Over 145 pin-point fracturing (PPF) treatments have been performed in Australia's Cooper Basin since the introduction of the technology in mid 2004. The PPF method creates perforations by pumping abrasive slurry down the coil tubing through a jetting nozzle while the main treatment is then pumped down the annulus around the coil tubing. Isolation between fracture treatments is accomplished using sand plugs (preferred method) or composite bridge plugs. Fracturing treatments in the Cooper Basin have historically been problematic due to the combination of high rock strengths (average modulus of sand/shales of 4–5 million psi), proximity to coal formations, high formation temperatures (250–400 deg F), and high fracture gradients (often above 1.0 psi/ft). Screen-outs occur in ∼40% of all treatments, so useful experience has been obtained on managing these events. This paper discusses the successful and unsuccessful experiences that have occurred using PPF techniques in these harsh situations. While PPF has improved well performance, the placement of treatments is still problematic. The paper details the experiences with varying abrasive jetting and breakdown techniques, modifying the bottom-hole assembly (BHA), changing the isolation techniques, modifying the treatment schedules, and extending PPF treatments to older wells.
Introduction
The Cooper Basin extends over 130,000 sq kms in the north eastern corner of South Australia and the south western corner of Queensland (see Figure 1). The basin is Australia's largest onshore producing area, currently producing 600 MMScf/day from 700 gas wells and 2,500 bbl/day from 50 oil wells. The basin is a Late Carboniferous to Middle Triassic, non-marine sedimentary environment characterized as fluvio-lacustrine, with fining upward sandstones, siltstones, interbedded shales and coals1–2.

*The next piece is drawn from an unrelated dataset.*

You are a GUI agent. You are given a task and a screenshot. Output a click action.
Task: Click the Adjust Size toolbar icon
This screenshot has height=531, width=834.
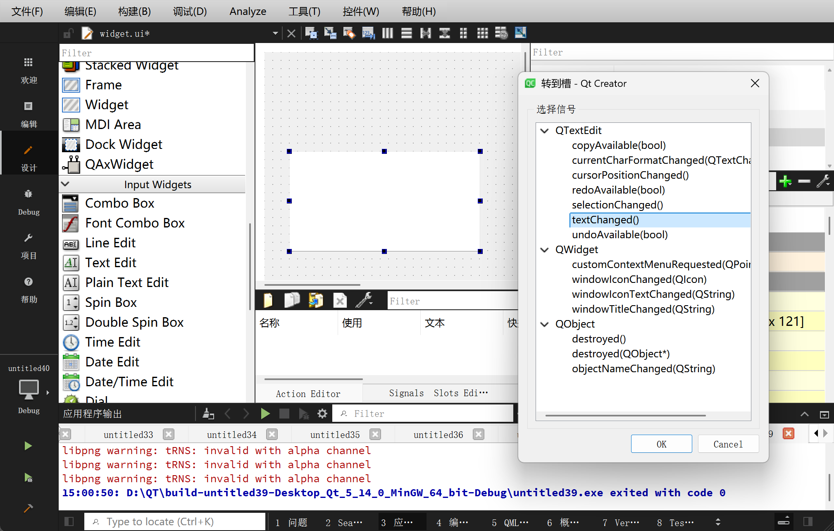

Figure 1 - Location of Cooper Basin
Hydraulic fracturing has been a critical technology in the basin development over the last 40 years. To date, over 650 individual treatments have been performed. An extensive review of the fracturing history within the basin is presented by McGowen et al3. The fracturing environment within the basin is very challenging from a number of perspectives. The producing formations are between 7,500 ft and 10,000 ft, with reservoir temperatures ranging from 250 to 400 oF. Multiple reservoir intervals are found interbedded with shales and coals. Fracture gradients are between 0.6 and 1.4 psi/ft with near wellbore pressure losses up to 3000 psi. The basin was originally normally pressured with only a few isolated cases of overpressure being recorded. Depletion effects from offset well production are commonly observed in most new wells, further complicating the ability to obtain adequate fracture growth coverage. A typical well can have as much as 2,500 ft of gross interval with many fracture targets interspaced between numerous coals (see Figure 2). In this example, the PPF stages are identified with black boxes. Track 1 shows Gamma Ray, Track 2&3 shows the Calipers, Track 4 shows resistivities with separation in yellow, Track 5 shows sonic velocity, Track 6 shows gas and water effective pore volumes, Track 7 shows lithologies, and Track 8 shows 4% and 8% effective porosity pay flags.